(Изучаемый текст)
- - - - - - -
Кстати, говоря о кино, нельзя не припомнить почти анекдотический случай: в 1958 году на экраны вышел фильм «Андрейка», где Лавров сыграл агента Временного правительства прапорщика Звонкова, покушавшегося на убийство Ленина. По сценарию, чтобы Звонков не перепутал, в кого ему надлежит стрелять, ему была дана фотография Владимира Ильича. И вот когда Кирилл Лавров появился на съемочной площадке с фотографией в руках, режиссер Н. Лебедев замер: так похож был Кирилл Юрьевич на Ленина. «Боюсь накаркать, — сказал тогда Лебедев, — но чую: играть Ленина — твоя судьба!»

Как выяснилось спустя годы, он не ошибся…

Кирилл Лавров после съемок в нескольких фильмах понял закон кинопроизводства: нужным становится тот, кто пусть в самой маленькой роли, но сумел привлечь внимание режиссеров и публики, а для этого необходимо было регулярно «мелькать» на киноэкране. Его же обаяние было настолько велико, что даже в эпизоде Лавров запоминался. Но посвящать себя только кинематографу он не хотел, театр не отпускал от себя, тянул, словно магнит… Надо было что-то решать.

И снова судьба пришла на помощь — неожиданно позвонил Николай Павлович Акимов и пригласил Кирилла Лаврова в Театр комедии, который он возглавлял. Акимов говорил, что сразу задействует Лаврова в репертуаре, что скоро приступает к репетициям новой пьесы, где для Кирилла Юрьевича есть неплохая роль…

Лавров согласился — может быть, Николай Павлович Акимов очаровал молодого артиста, как умел это всегда и со всеми; может быть, соблазнила возможность интересной работы с крупным режиссером; может быть, наконец, программа Театра комедии больше отвечала интересам Лаврова, чем заявленная Товстоноговым программа БДТ с ориентацией на высокие жанры — романтическую трагедию и героическую комедию, в которых молодой артист не чувствовал себя ни уверенным, ни заинтересованным… Так или иначе, он дал согласие Акимову и явился к Товстоногову с заявлением об уходе.

В книге Эмиля Яснеца читаем диалог, записанный со слов Кирилла Юрьевича: «Товстоногов внимательно разглядывал актера.

— Вы знаете, у меня есть одно правило: я никого не удерживаю. Тем более сейчас. — Он помолчал и шутливо добавил: — Вы своим заявлением облегчаете мне задачу на одну единицу. — И еще помолчав, неожиданно спросил: — А куда вы, собственно, собрались?

— Меня приглашают в Театр комедии… Акимов… — Лавров на секунду останавливается, подыскивая слова, но режиссер уже вторгается в паузу.
- - - - - - -
(Извлечённые записи)

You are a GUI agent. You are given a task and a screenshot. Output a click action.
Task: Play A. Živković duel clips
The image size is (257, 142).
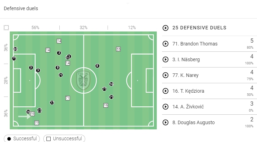166,107
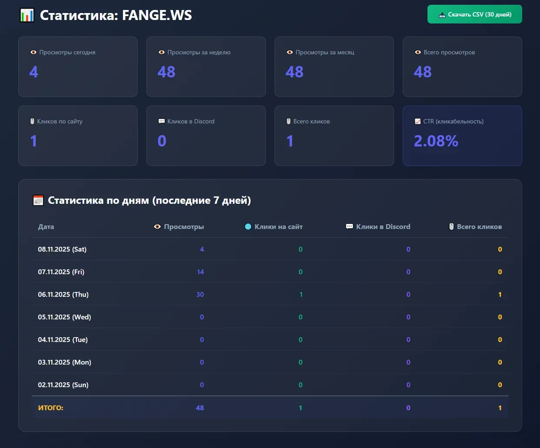Click the eye icon in Просмотры column header

(x=157, y=226)
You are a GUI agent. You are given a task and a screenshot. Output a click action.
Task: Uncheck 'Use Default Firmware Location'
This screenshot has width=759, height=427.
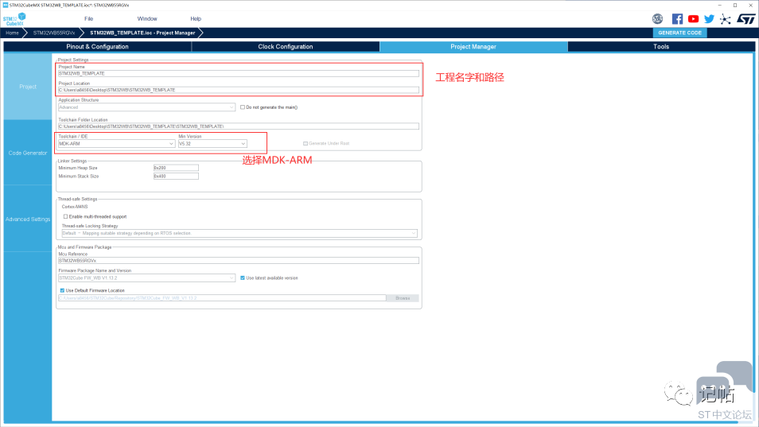point(62,290)
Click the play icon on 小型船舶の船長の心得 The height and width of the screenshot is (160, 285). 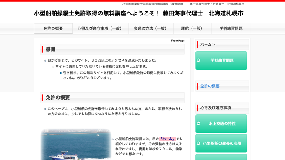tap(198, 143)
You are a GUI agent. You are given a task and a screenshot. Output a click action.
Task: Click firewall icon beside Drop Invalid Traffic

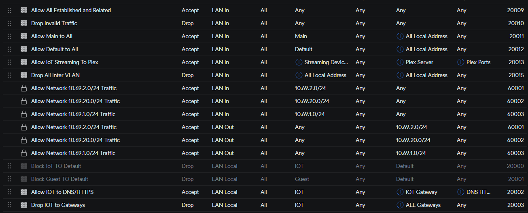point(24,23)
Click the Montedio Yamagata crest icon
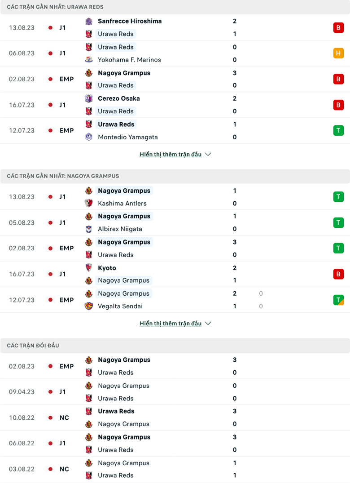Screen dimensions: 350x484 [x=89, y=137]
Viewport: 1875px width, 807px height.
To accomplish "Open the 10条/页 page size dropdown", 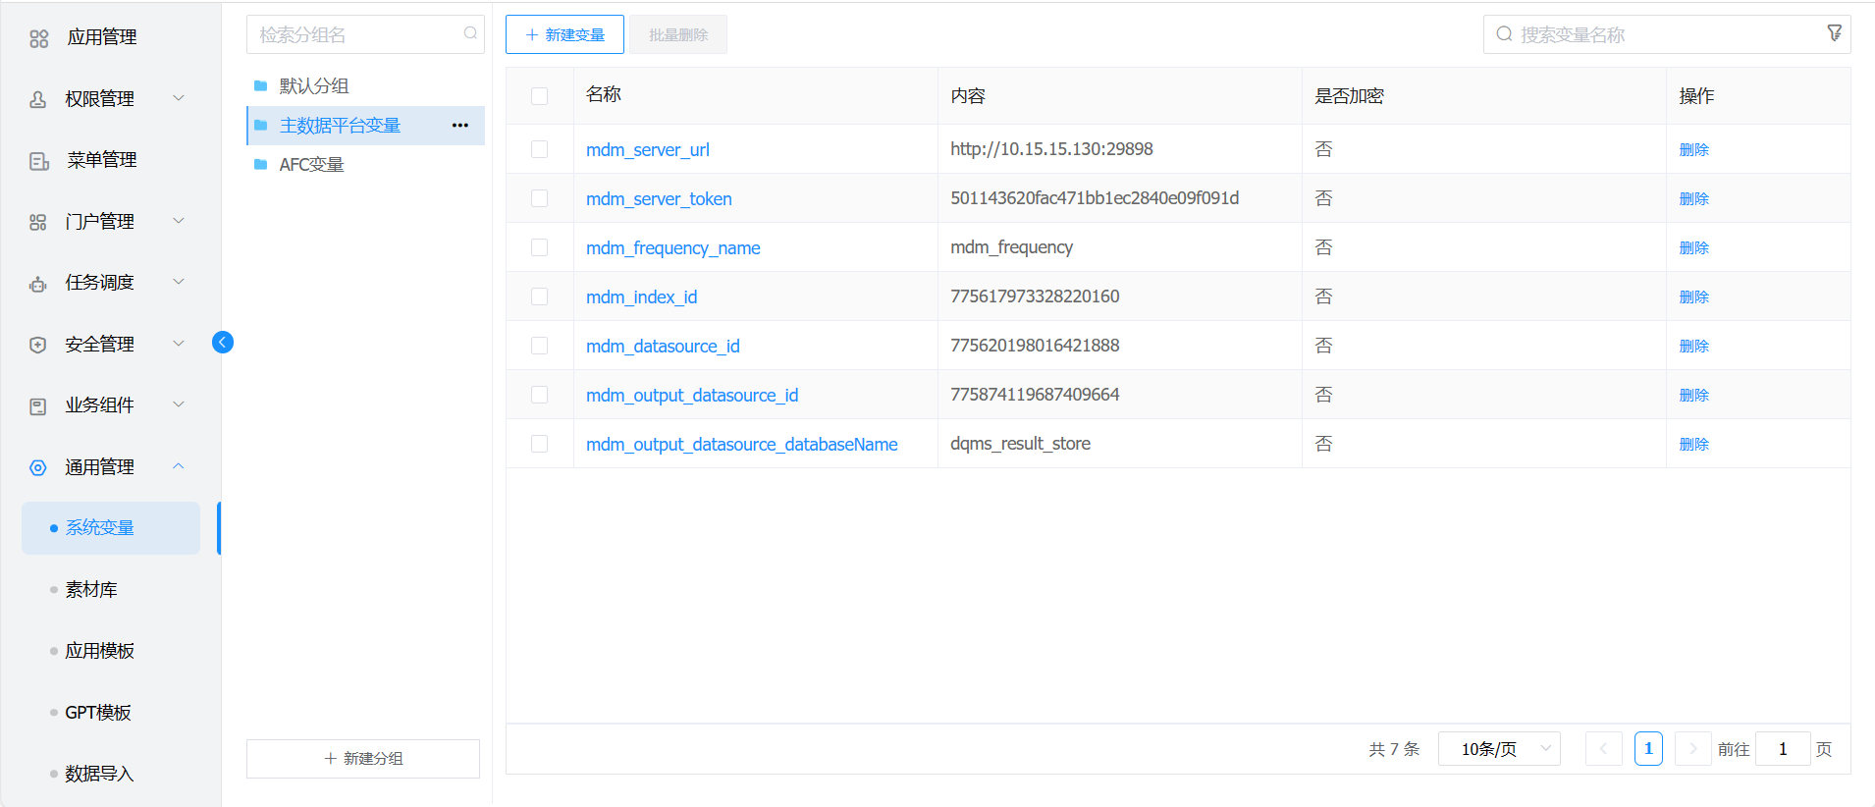I will [1498, 749].
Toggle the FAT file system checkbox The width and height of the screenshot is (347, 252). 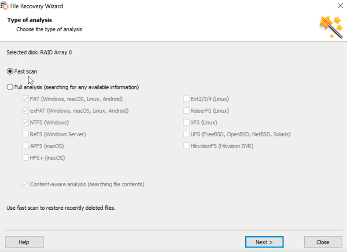pos(26,99)
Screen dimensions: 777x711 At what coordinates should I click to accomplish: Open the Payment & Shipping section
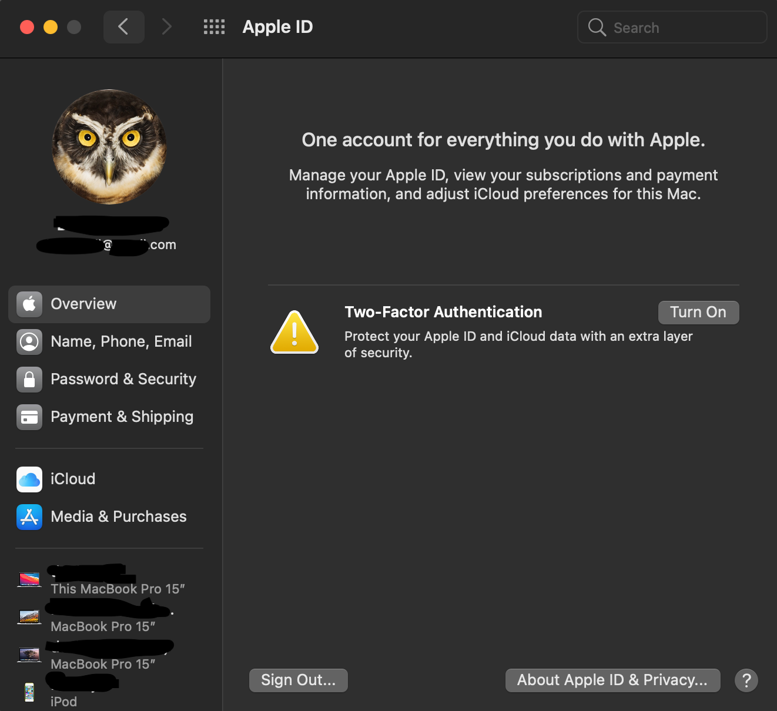tap(122, 417)
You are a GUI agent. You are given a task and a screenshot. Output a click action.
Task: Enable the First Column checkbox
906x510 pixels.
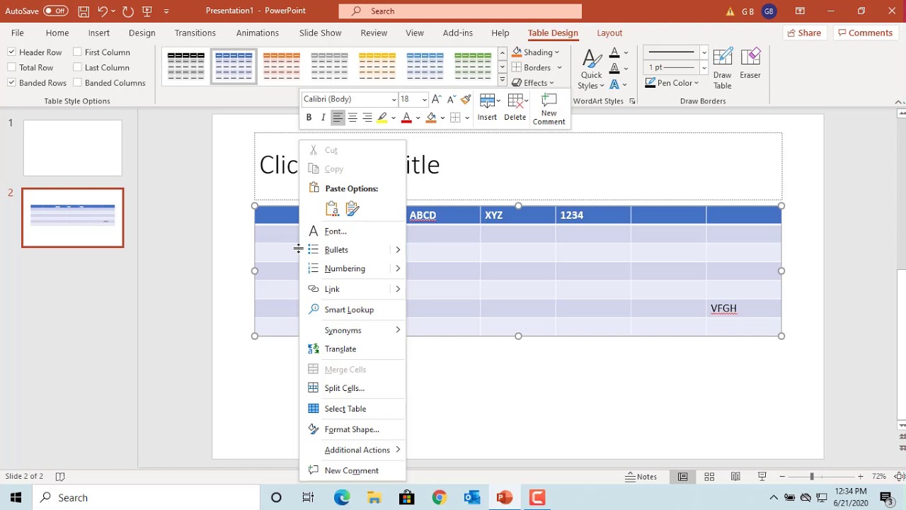(x=78, y=52)
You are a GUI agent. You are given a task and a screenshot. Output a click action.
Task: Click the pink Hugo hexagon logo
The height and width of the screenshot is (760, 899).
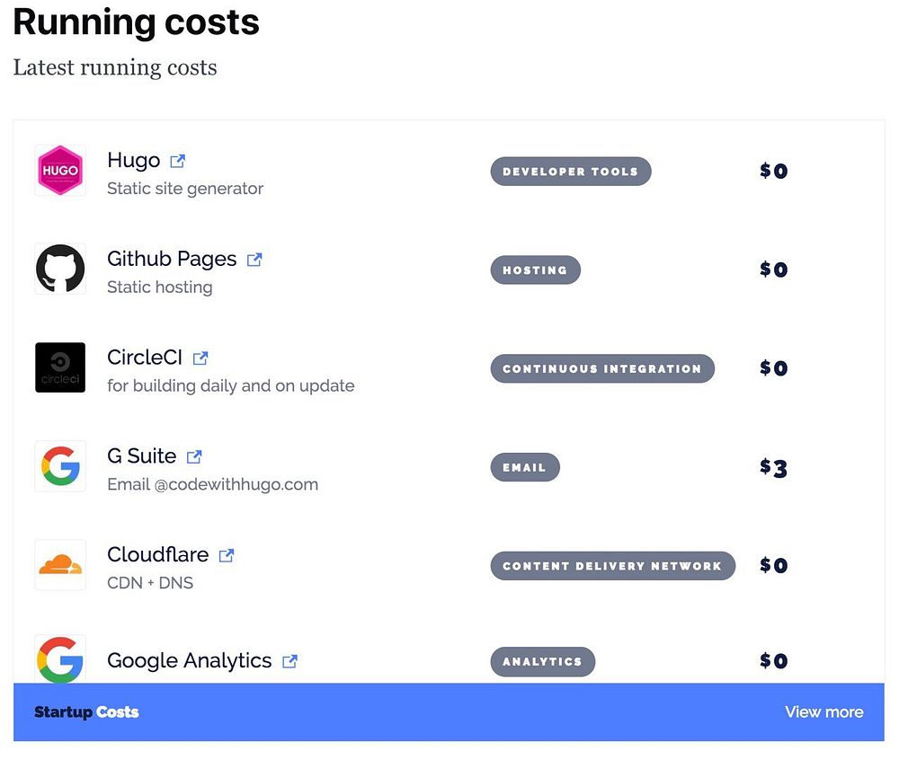coord(60,170)
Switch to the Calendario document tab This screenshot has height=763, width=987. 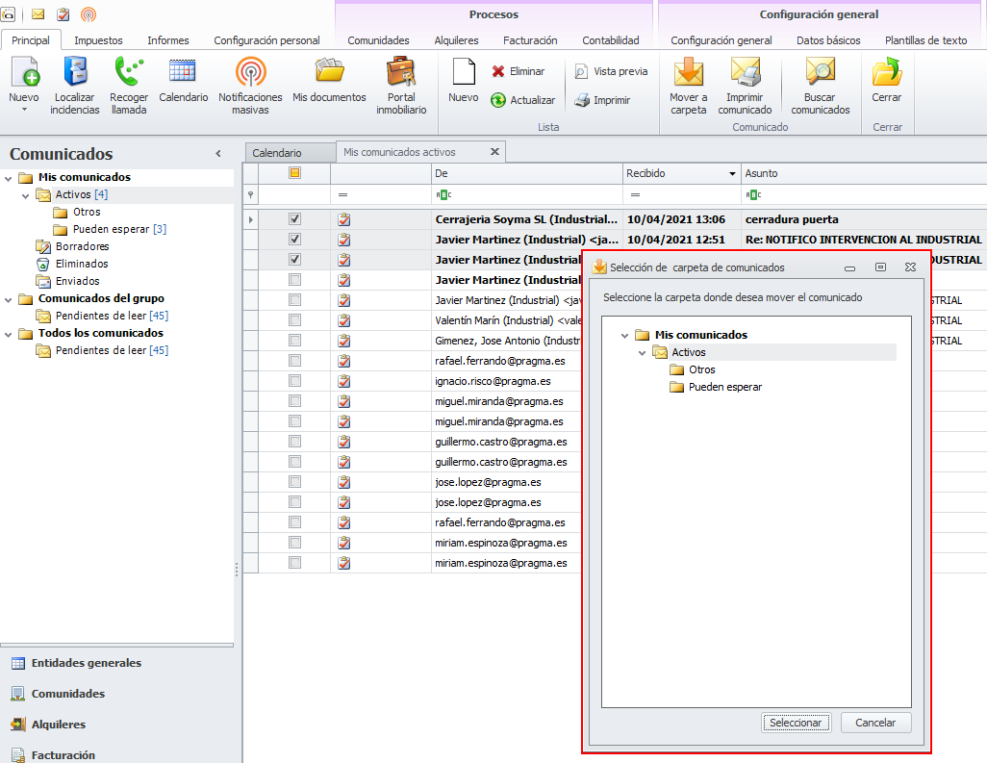tap(277, 153)
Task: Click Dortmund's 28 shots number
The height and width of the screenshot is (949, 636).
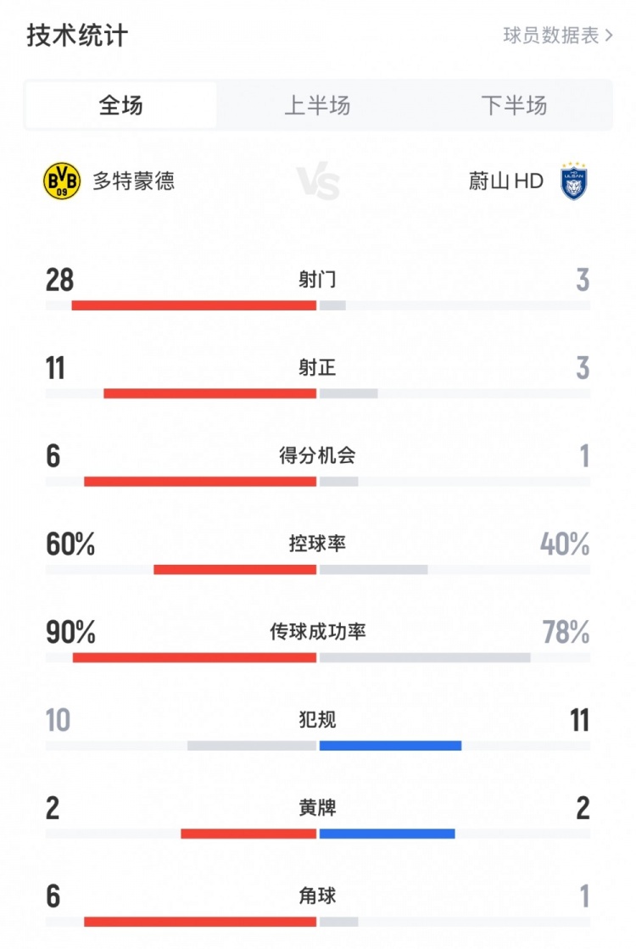Action: pos(60,280)
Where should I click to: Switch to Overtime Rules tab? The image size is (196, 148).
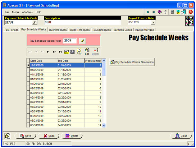(58, 30)
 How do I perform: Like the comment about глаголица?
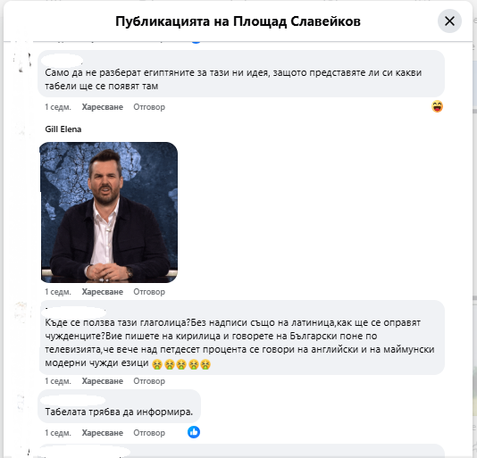pyautogui.click(x=102, y=381)
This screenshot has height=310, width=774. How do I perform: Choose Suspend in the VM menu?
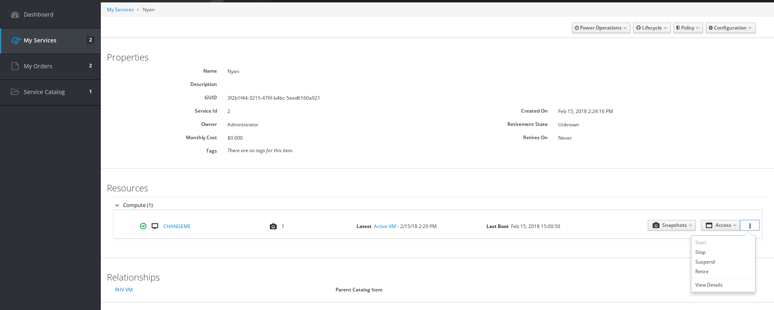[705, 262]
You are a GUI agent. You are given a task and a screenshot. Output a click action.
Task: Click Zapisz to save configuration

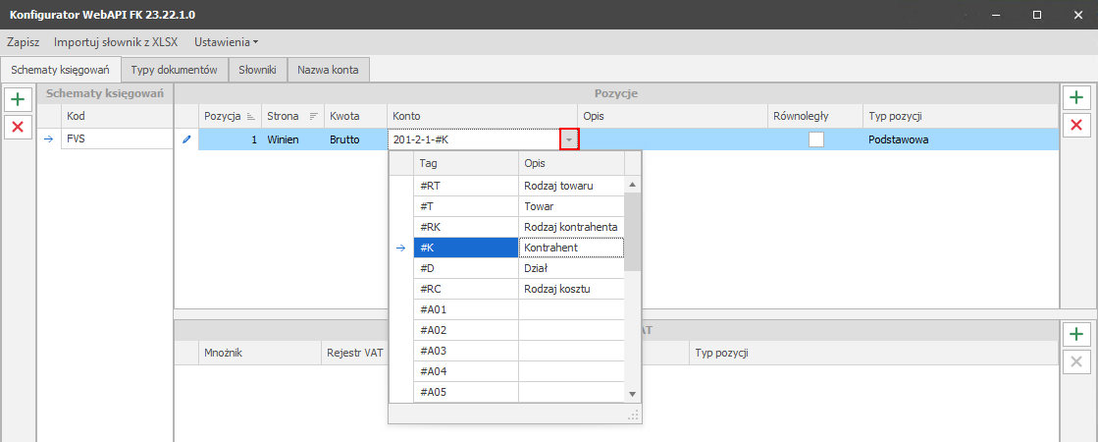[23, 42]
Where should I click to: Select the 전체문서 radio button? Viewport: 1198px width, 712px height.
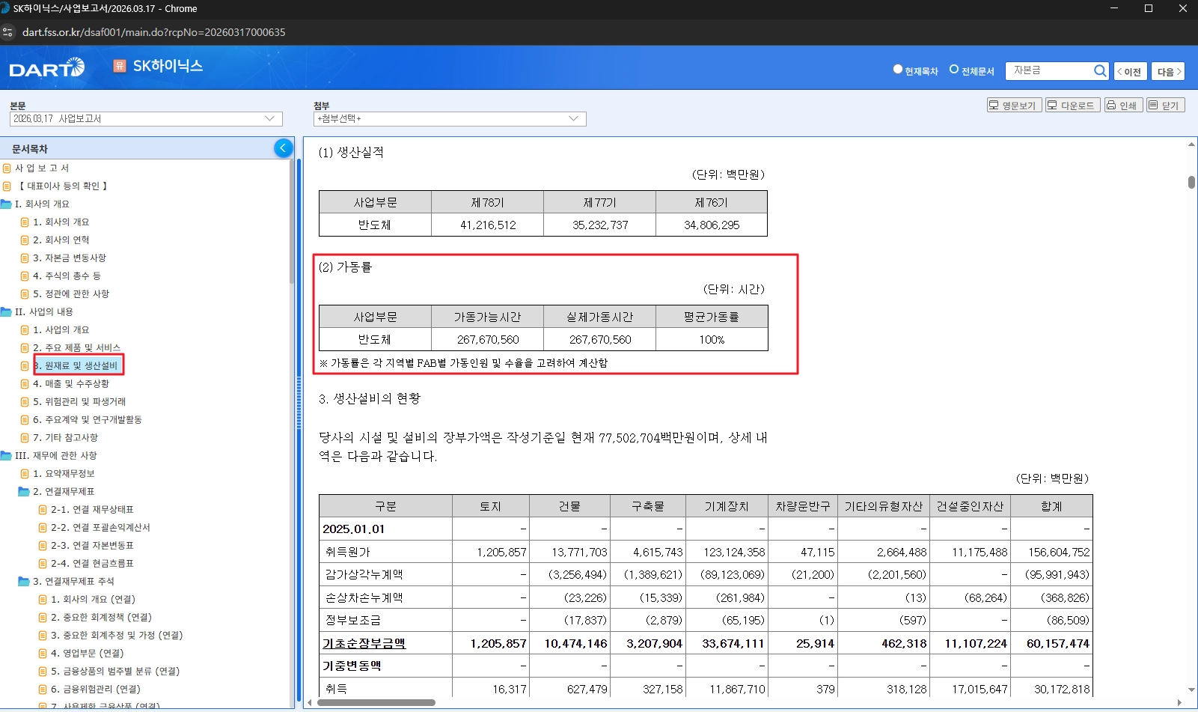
- - - - - - -
(Части задания)
- 1) Выпишите без изменений фрагмент текста о Кирилле Лаврове: от слов «Как выяснилось спустя» до слов «было что-то решать.» включительно.
- 2) Ответьте по тексту о Кирилле Лаврове:
(a) Кого сыграл Лавров в фильме «Андрейка»?
(b) Кто пригласил Лаврова в Театр комедии?
(c) На какие жанры была ориентирована заявленная Товстоноговым программа БДТ?
- 3) Напишите продолжение текста о Кирилле Лаврове, начиная после его последней фразы.
Записи не связаны с текстом о Кирилле Лаврове.

(Ответы по заданиям)
- 1)
Как выяснилось спустя годы, он не ошибся…

Кирилл Лавров после съемок в нескольких фильмах понял закон кинопроизводства: нужным становится тот, кто пусть в самой маленькой роли, но сумел привлечь внимание режиссеров и публики, а для этого необходимо было регулярно «мелькать» на киноэкране. Его же обаяние было настолько велико, что даже в эпизоде Лавров запоминался. Но посвящать себя только кинематографу он не хотел, театр не отпускал от себя, тянул, словно магнит… Надо было что-то решать.

- 2)
(a) Агента Временного правительства прапорщика Звонкова.
(b) Николай Павлович Акимов.
(c) На романтическую трагедию и героическую комедию.

- 3)
— Не стоит торопиться с уходом. Я вас совсем не знаю. Поработаем. Посмотрим. Возможно, это заявление и не понадобится. Расстаться же с нами вы всегда успеете. Отложим этот разговор на год».

Товстоногов в тот момент, действительно, совсем не знал артиста — видел, конечно, но вряд ли мог оценить способности Лаврова по роли Викентьева и другим небольшим ролям, разве что только органичность и удивительное обаяние молодого артиста пришлись ему по душе. Видя его непрофессионализм, отсутствие школы, Георгий Александрович понял: в его руки попала весьма качественная «глина», из которой можно будет вылепить со временем то, что ему необходимо.

А еще, конечно, на режиссера подействовал сам факт приглашения молодого актера в Театр комедии, желание понять, что же сумел разглядеть в Лаврове Николай Павлович Акимов. И мудрый Георгий Александрович решил на этот раз отказаться от своего правила никого не удерживать…

Время показало, насколько тонким и точным было решение режиссера — он обрел не только одаренного ученика, замечательного артиста, но и верного товарища, абсолютного единомышленника, который после смерти Георгия Александровича оказался единственным, кто, по единодушному мнению всей труппы, способен был на протяжении долгого времени держать на плаву этот мощный и огромный корабль под названием «Большой драматический театр».

Именно здесь, в БДТ, суждено было Кириллу Лаврову пройти настоящую актерскую школу. Конечно, он хорошо помнил все, чему научил его Константин Павлович Хохлов, уже пять с лишним лет играл на профессиональной сцене, но многое еще было неведомо, многим надо было овладевать, а у Товстоногова была своя методология, за его спиной был опыт не только многих постановок, но и преподавания в Тбилиси — режиссер твердо знал, чего хотел и каким образом необходимо этого добиваться.

Георгий Александрович Товстоногов говорил актерам, что у каждого спектакля есть не только своя атмосфера, но и своя тональность — на каждой репетиции он не просто искал определенность общения с артистами, но и учил их общению между собой. «Сопряжение общей методологии работы с языком данного спектакля стало для Лаврова системой воспитания мастерства, — писал Эмиль Яснец. — Его дорога к вершинам искусства — это цепь барьеров-спектаклей, где всякий раз режиссер предъявляет новые требования ко всему комплексу средств актерской выразительности».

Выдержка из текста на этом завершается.